Data.
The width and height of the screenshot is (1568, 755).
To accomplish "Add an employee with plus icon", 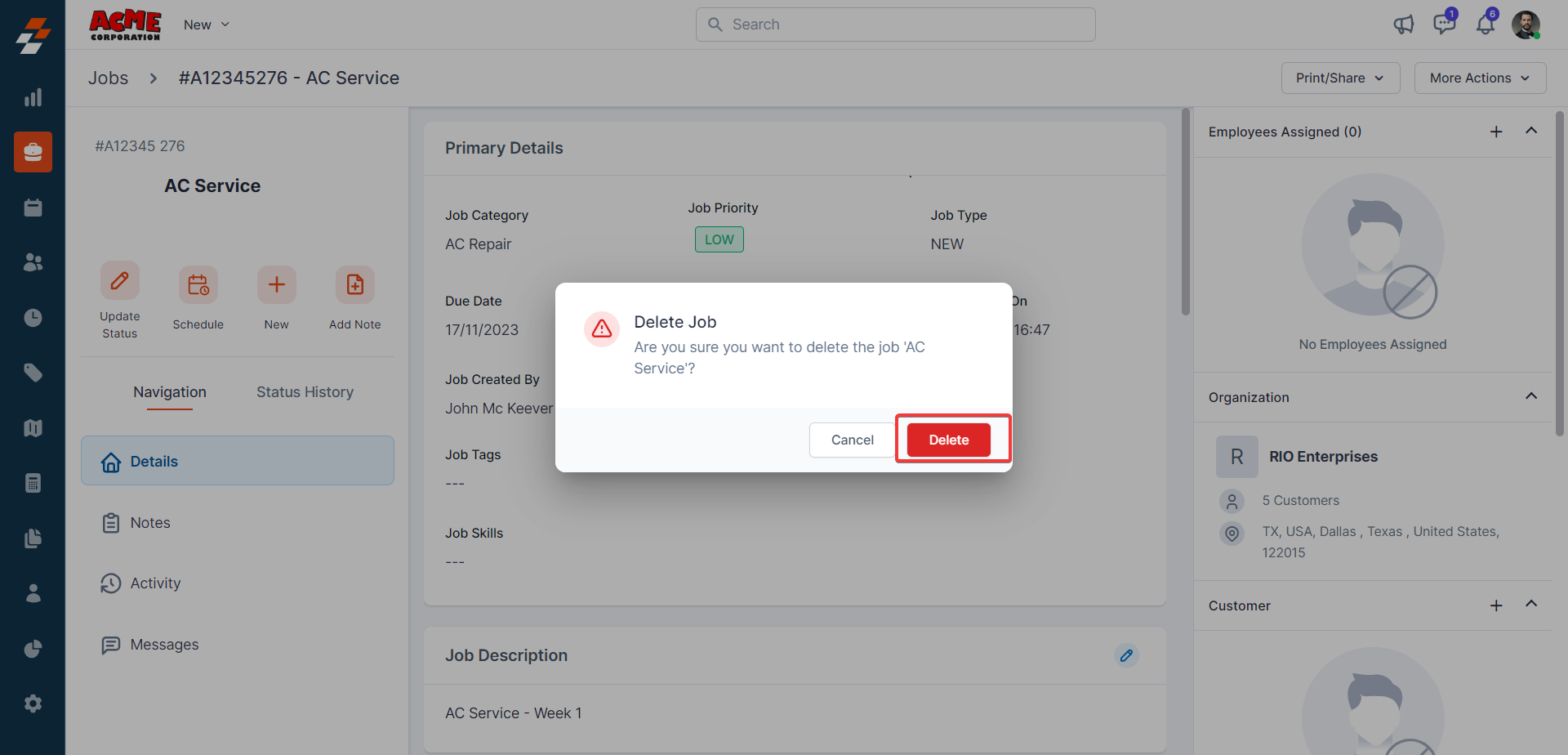I will (1496, 132).
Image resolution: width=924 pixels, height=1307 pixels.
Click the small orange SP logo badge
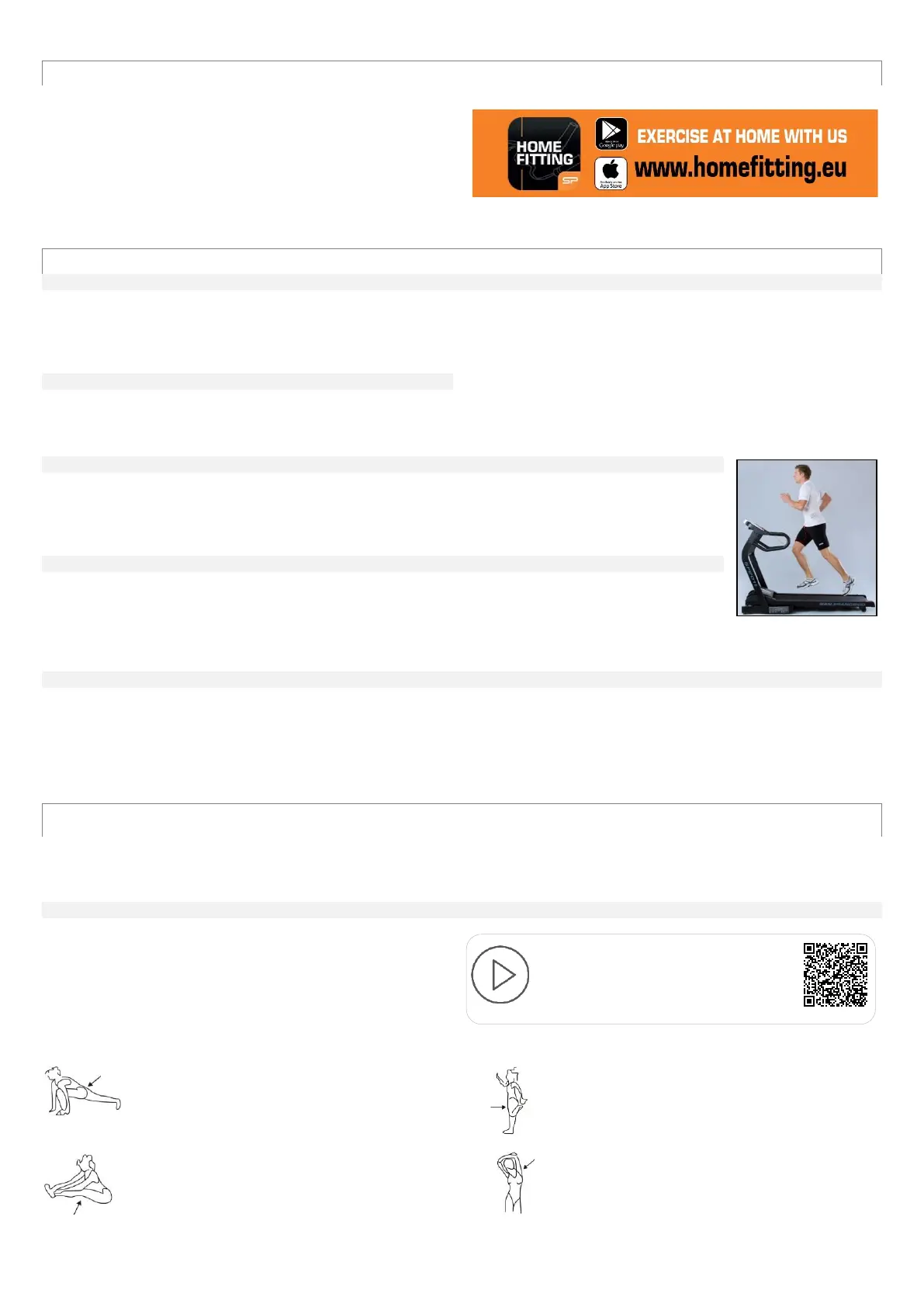tap(570, 181)
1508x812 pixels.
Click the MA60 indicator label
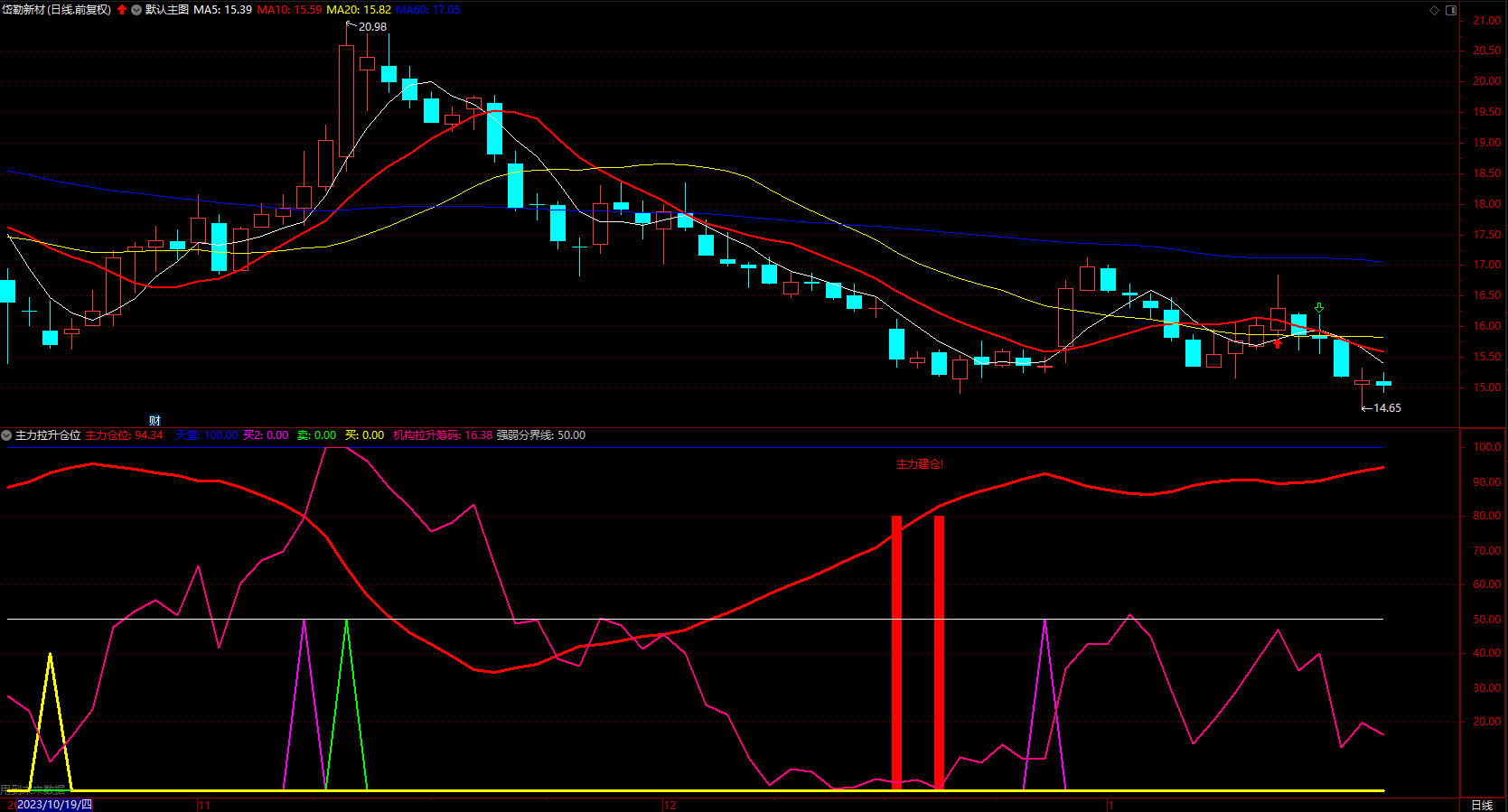click(x=427, y=10)
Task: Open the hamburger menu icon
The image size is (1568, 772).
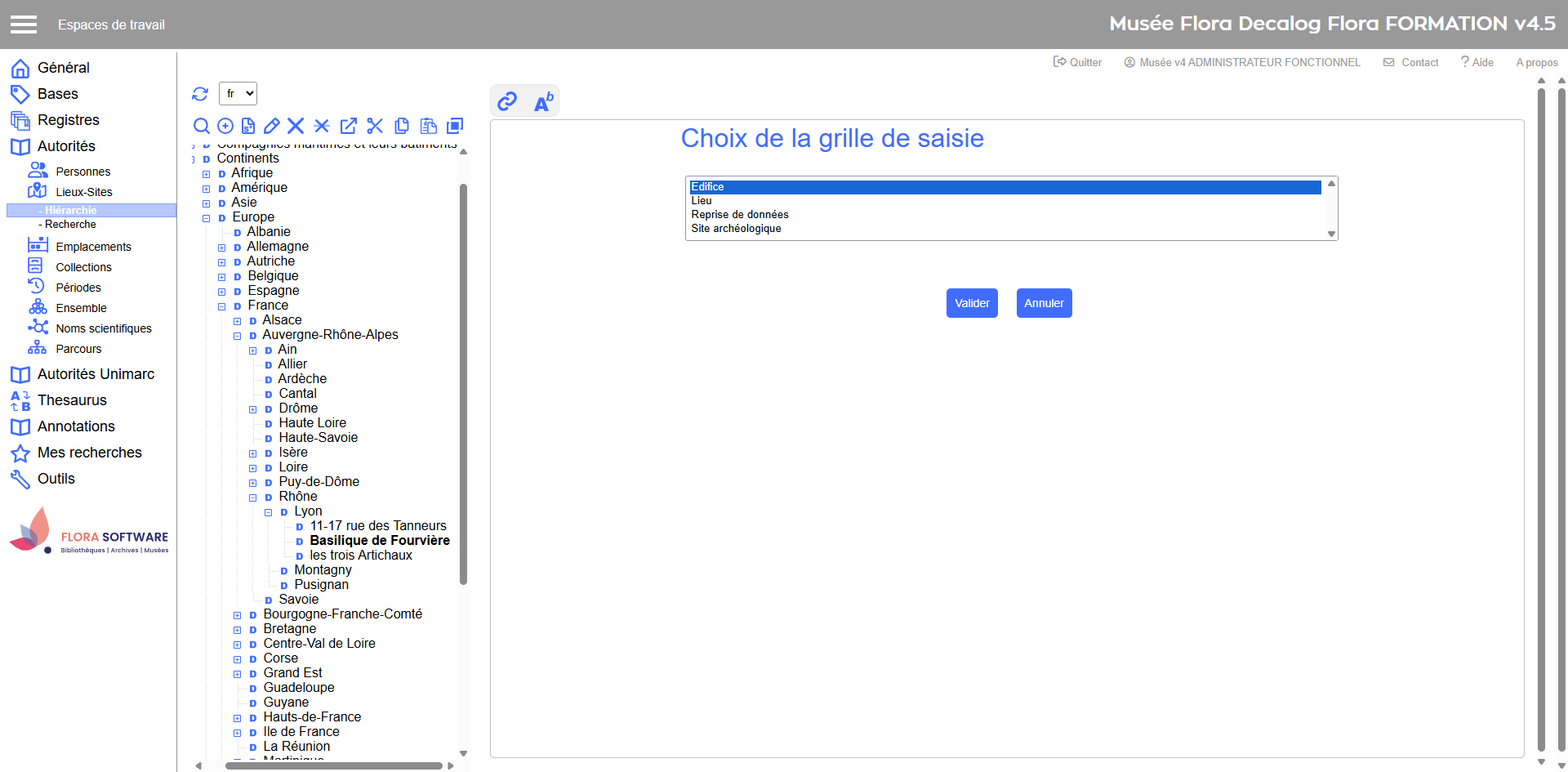Action: (24, 25)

What is being asked. What is needed is a word-for-word repeat of every line from the line with "Task: Open the hamburger menu icon" to the end of the entries above; leave out the pictures.

The completed task.
Task: Open the hamburger menu icon
The image size is (1568, 772).
Action: (24, 25)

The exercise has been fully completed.